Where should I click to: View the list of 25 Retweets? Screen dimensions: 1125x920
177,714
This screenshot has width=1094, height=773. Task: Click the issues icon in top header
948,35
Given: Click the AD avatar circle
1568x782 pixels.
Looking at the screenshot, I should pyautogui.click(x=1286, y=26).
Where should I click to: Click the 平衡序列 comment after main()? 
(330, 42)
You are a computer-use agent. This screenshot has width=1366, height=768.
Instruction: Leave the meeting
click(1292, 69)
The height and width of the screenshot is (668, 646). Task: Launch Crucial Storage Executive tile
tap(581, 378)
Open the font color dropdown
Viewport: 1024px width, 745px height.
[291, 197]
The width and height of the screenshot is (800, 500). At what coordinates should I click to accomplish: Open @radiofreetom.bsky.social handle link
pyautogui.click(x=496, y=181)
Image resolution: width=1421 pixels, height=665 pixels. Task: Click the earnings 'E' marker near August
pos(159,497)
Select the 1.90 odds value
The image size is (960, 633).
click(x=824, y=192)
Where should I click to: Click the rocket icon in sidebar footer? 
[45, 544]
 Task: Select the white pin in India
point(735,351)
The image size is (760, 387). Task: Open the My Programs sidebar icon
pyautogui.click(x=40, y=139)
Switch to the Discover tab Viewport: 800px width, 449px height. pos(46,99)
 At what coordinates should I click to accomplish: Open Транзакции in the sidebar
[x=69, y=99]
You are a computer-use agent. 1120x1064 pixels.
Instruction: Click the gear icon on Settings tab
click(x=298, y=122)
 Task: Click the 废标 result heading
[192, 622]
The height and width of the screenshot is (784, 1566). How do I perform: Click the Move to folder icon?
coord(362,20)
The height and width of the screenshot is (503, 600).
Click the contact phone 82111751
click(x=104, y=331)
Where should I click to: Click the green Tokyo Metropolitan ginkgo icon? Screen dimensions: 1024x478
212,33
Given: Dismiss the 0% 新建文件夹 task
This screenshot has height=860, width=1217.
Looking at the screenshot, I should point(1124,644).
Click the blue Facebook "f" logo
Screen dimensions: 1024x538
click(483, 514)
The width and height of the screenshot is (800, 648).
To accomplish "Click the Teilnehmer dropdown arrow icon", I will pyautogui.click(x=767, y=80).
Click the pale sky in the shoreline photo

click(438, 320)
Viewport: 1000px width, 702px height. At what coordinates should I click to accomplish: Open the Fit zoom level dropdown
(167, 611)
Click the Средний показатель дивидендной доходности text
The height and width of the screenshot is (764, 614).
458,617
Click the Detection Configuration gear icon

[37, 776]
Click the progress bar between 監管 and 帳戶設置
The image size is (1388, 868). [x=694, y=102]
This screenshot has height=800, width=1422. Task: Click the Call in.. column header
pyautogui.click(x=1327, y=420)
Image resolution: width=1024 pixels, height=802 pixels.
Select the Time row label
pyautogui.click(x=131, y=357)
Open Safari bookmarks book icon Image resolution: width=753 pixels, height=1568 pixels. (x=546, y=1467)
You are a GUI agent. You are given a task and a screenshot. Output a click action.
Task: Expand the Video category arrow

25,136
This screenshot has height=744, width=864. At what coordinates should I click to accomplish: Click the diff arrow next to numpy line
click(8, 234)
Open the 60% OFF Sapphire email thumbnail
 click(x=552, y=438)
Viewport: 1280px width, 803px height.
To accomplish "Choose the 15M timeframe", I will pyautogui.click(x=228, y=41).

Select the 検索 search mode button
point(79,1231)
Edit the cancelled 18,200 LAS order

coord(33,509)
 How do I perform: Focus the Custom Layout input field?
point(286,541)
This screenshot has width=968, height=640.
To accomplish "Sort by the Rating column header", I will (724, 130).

#### Brief:
Give only the lines from the one holding "in the sidebar" through the one holding "Given: Dismiss the 0% 新建文件夹 task", each restated exactly as it appears above.

#### Solution to this task:
 At what coordinates should I click to accomplish: Open Транзакции in the sidebar
[x=69, y=99]
You are a computer-use agent. 1120x1064 pixels.
Instruction: Click the gear icon on Settings tab
click(x=298, y=122)
 Task: Click the 废标 result heading
[192, 622]
The height and width of the screenshot is (784, 1566). How do I perform: Click the Move to folder icon?
coord(362,20)
The height and width of the screenshot is (503, 600).
Click the contact phone 82111751
click(x=104, y=331)
Where should I click to: Click the green Tokyo Metropolitan ginkgo icon? Screen dimensions: 1024x478
212,33
Given: Dismiss the 0% 新建文件夹 task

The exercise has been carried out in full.